Tommy as Tommy Perkins
"Joe and Ethel Turp
Call on the President"
1939
Tommy as Tommy Perkins


MOVIE NAME:   JOE AND ETHEL TURP CALL ON THE PRESIDENT
STUDIO: METRO-GOLDWYN-MAYER
PRODUCER: EDGAR SELWYN
DIRECTOR: ROBERT B. SINCLAIR
DATE: 1939
TYPE: COMEDY-DRAMA

CAST:

ANN SOTHERN as Ehtel Turp , LEWIS STONE as The President, WALTER BRENNAN as Jim Martin , WILLIAM GARGAN as Joe Turp , MARSHA HUNT as Kitty Crusper , TOM NEAL as Johnny Crusper, JAMES BUSH as Henry Crusper , DON COSTELLO as Fred , MURIEL HUTCHINSON as Francine La Vaughn, TOMMY BUPP, as Tommy Perkins

SOURCE: A F I, Catalog of Feature Films 1931-1940

STORY:   When Jim Martin, the mailman, is arrested for tearing up a registered letter addressed to the widow Kitty Crusper, Joe and Ethel Turp take the matter up with the authorities.
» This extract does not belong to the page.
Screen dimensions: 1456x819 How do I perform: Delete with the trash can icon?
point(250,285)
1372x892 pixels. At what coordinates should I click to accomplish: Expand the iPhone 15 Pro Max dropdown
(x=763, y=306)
When they find that nothing can be done because it is a federal matter, the Turp decide to call on the President. They drive to Washington and are seen by the President at the White House, because the president is curious to know what the average man is thinking. The Turps tell the president of the story about their beloved postman Jim, who years earlier, had fallen in love with Kitty O'Brien. Jim was about to ask her to marry him, when he finds out she is engaged to Henry Crusper. Jim leaves town to ride the mail train for twelve years until he learns of Henry's death, leaving Kitty alone to raise their son Johnny. Jim returns to his old job as mailman. Even Jim's kindly influence is unable to help Johnny, the bad seed. The night that Kitty and Jim are to announce their engagement, Johnny is involved in an armed robbery and blackmails Jim for money to leave town. After Johnny leaves, Kitty becomes ill and Jim forges letters to her from Johnny. Every week for two years, Kitty receives a letter from her son until Jim opens the registered letter from San Quentin, notifying Kitty that her son was killed in an attempted escape. Afraid that the news would kill her, Jim destroys the registered letter and is arrested. The president takes pity on Jim, and when the Turps return home to Brooklyn, they discover that the mailman has been pardoned.